Мы живем в ситуации, не похожей на ту, в которой формировались массовые идеологизированные общества ХХ века. Идеологии если и присутствуют в публичном поле, то как ситуативные инструменты в руках политтехнологов. Более того, в российской политике идеологии фактически играют роль противоположную той, какую играли в тоталитарных обществах прошлого. Они нужны политическим менеджерам не для мобилизации — мобилизационные возможности идей власти считают для себя не подспорьем, а проблемой (не стоит забывать, что правых и националистов в России начали преследовать раньше и жестче, чем либералов). Идеологии используются политическими менеджерами скорее как средства отвлечения внимания граждан. Чиновники и приближенные к власти собственники мотивированы не приверженностью какой-то единой идеологической системе, а соображениями удержания власти и приумножения капитала.
Исторические аналогии не очень помогают понять новые реалии, потому что это крайне грубый риторический инструмент, который высвечивает сходства, вытесняя на задний план различия. При всех внешних сходствах с тоталитарными режимами прошлого нынешняя Россия — общество взрослое, постидеологическое и не готовое шагать строем под воинственные марши.
Но борясь с неправильным языком, власти выдают себя и демонстрируют, что и сами озабочены сравнениями своих практик с тоталитарными. И если раньше эти аналогии были уделом небольшого числа убежденных оппозиционеров, то, чем интенсивнее будет борьба государства против свободного высказывания, тем шире они распространятся. И тем непримиримее будет отношение к власти со стороны тех, кто ей по каким-то причинам недоволен.
Что еще об этом почитать
Снайдер Т. Дорога к несвободе. М.: Corpus, 2020
Область интересов Тимоти Снайдера из Йельского университета, — история фашизма и судьба той части Европы, которая в 1930-е и 1940-е годы побывала под властью и сталинского СССР, и гитлеровской Германии. Снайдер увлекся чтением русского философа Ивана Ильина и обнаружил в его текстах идеологию нынешнего российского государства. «Дорога к несвободе» — книга не историческая, а публицистическая и если вообще интересна, то тем, насколько преувеличены тревоги автора по поводу центральной роли идеологии в российской политике.
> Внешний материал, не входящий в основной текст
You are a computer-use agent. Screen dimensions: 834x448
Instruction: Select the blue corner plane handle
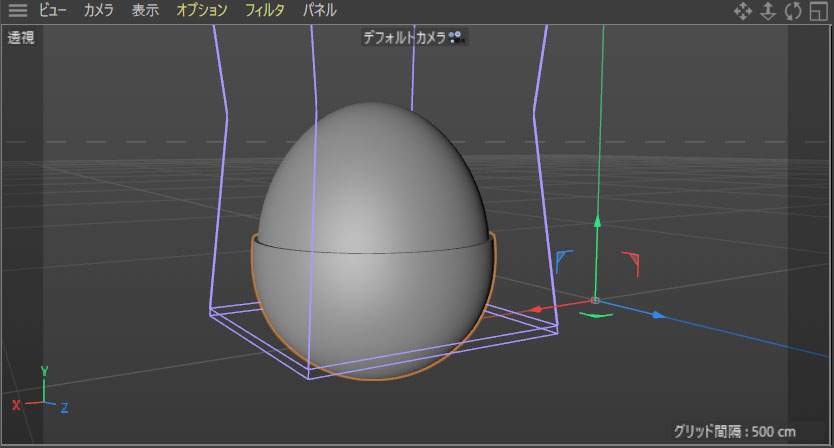click(x=562, y=259)
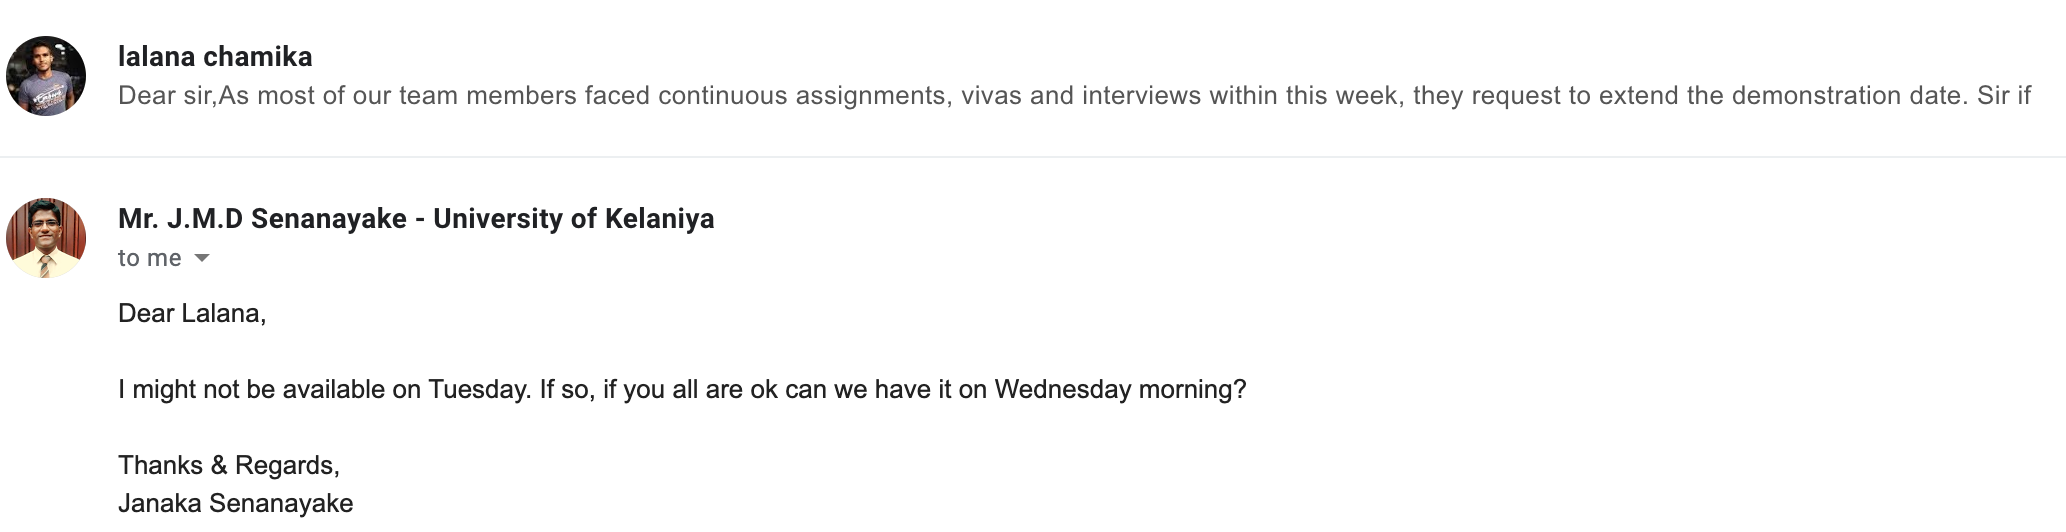Click sender name "lalana chamika"
Viewport: 2066px width, 532px height.
tap(215, 56)
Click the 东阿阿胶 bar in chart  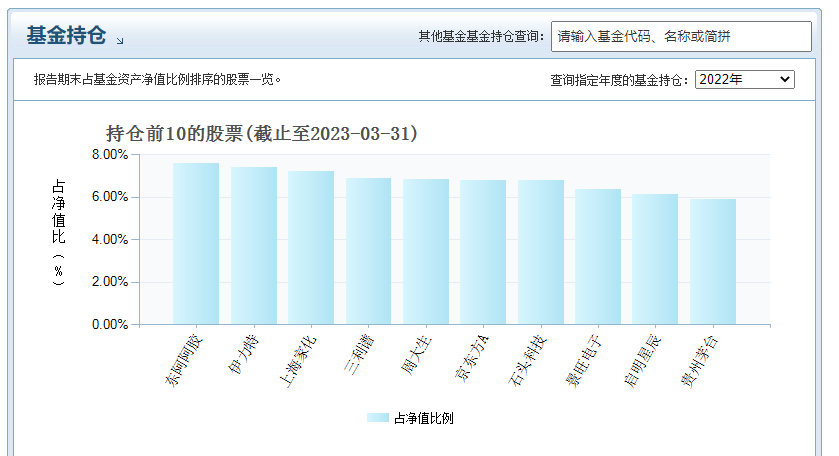196,244
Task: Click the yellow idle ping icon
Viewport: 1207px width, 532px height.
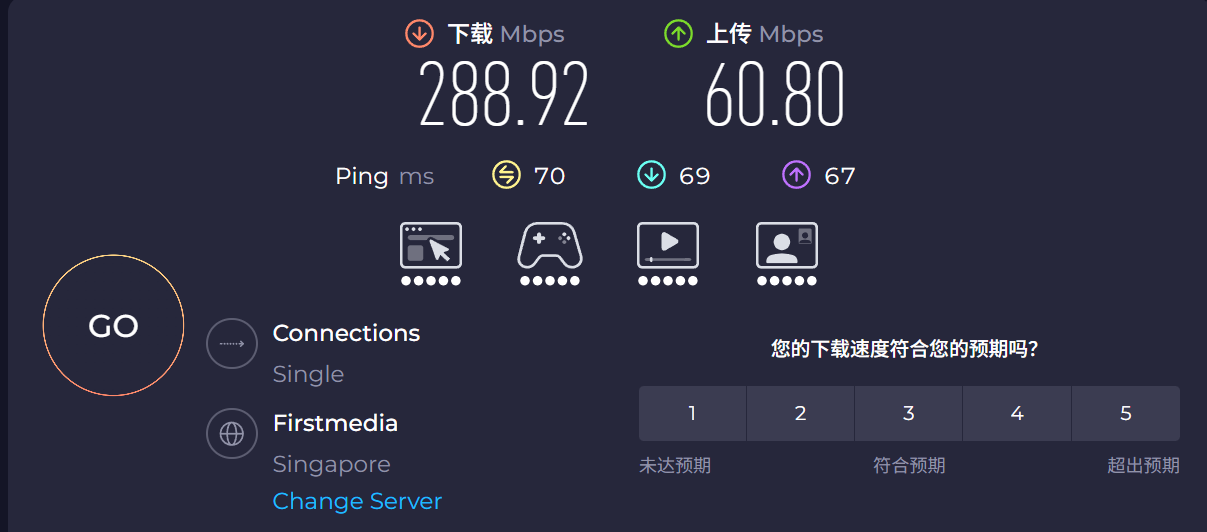Action: coord(507,176)
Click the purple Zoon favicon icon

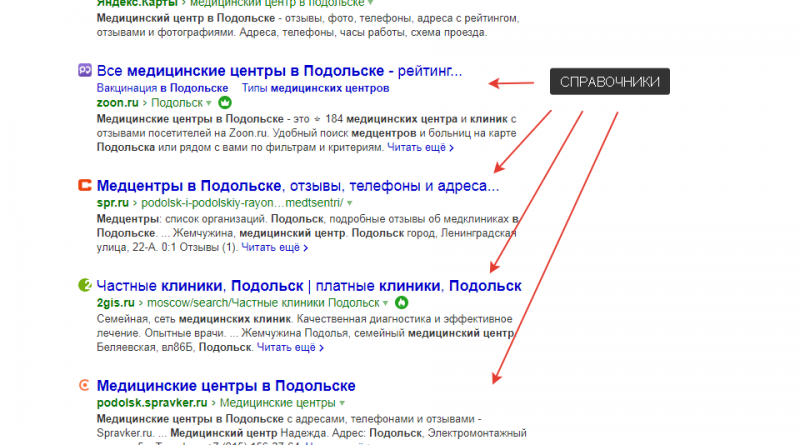coord(85,71)
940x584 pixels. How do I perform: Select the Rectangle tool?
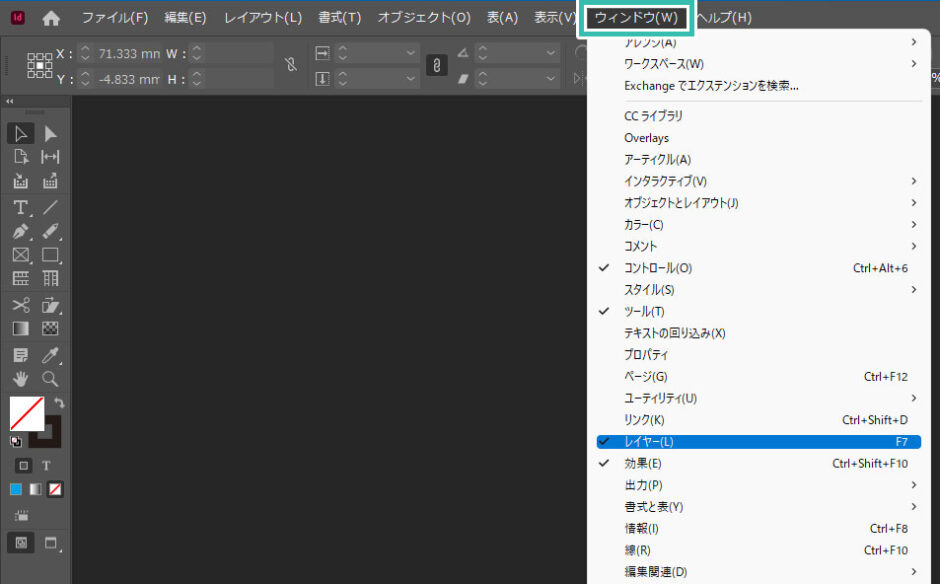tap(50, 255)
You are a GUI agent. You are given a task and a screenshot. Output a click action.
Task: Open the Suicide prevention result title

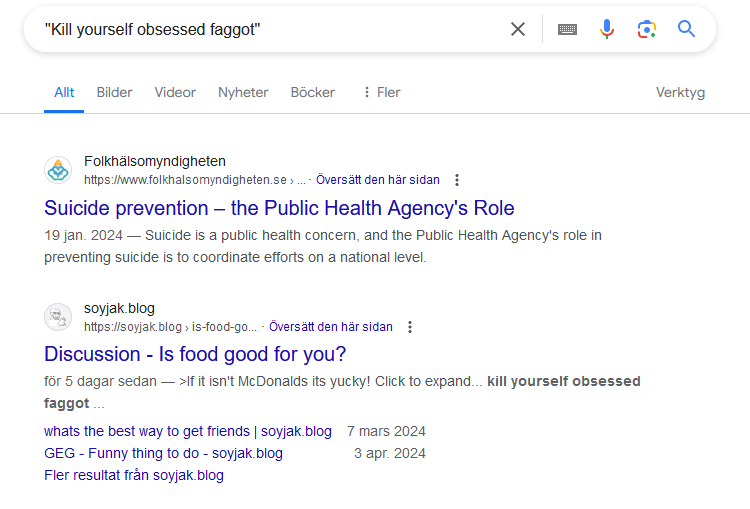(279, 208)
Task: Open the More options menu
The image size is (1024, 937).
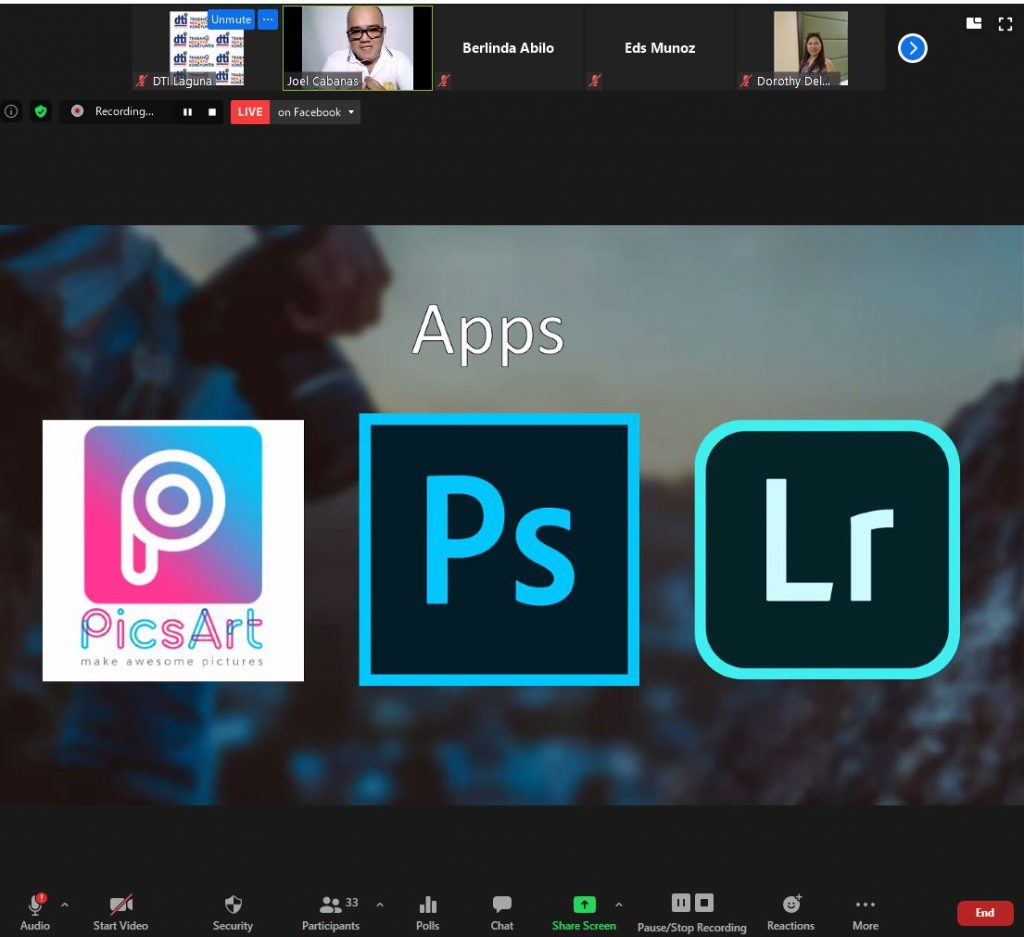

Laruelle M. Is Russia Fascist? Unraveling Propaganda East and West. Ithaca: Cornell University Press, 2021
Марлен Ларюэль, историк, специалист по постсоветским исследованиям, провела критический разбор аналогий между фашистскими режимами и российской политической системой. Ларюэль, в отличие от Снайдера, специализируется на изучении современных правых политических течений в Европе. Она полагает, что сводить эти течения — крайне разнородные — к неофашизму было бы большим упрощением. Еще менее правильно, по ее мнению, видеть в российских политиках зачинателей распространения правых националистических идеологий в сегодняшней Европе.
Ямпольский М. Парк культуры. Культура и насилие в Москве сегодня. М.: Новое издательство, 2018
Историк искусства и исследователь культуры Михаил Ямпольский был поражен тем, как в Москве высокоразвитая культурная жизнь сосуществует с насилием, которое может применяться по отношению к тем же деятелям культуры. Ямпольский, в частности, рассуждает о различении между легитимным и криминальным насилием, которое, по его мнению, в России стирается. А если «границы между легитимным и нелегитимным исчезают, то вместе с ними само государство утрачивает безусловное право на существование. Чаще всего государство реагирует на эту утрату различий, разворачивая целую цепочку репрессий», отмечает Ямпольский.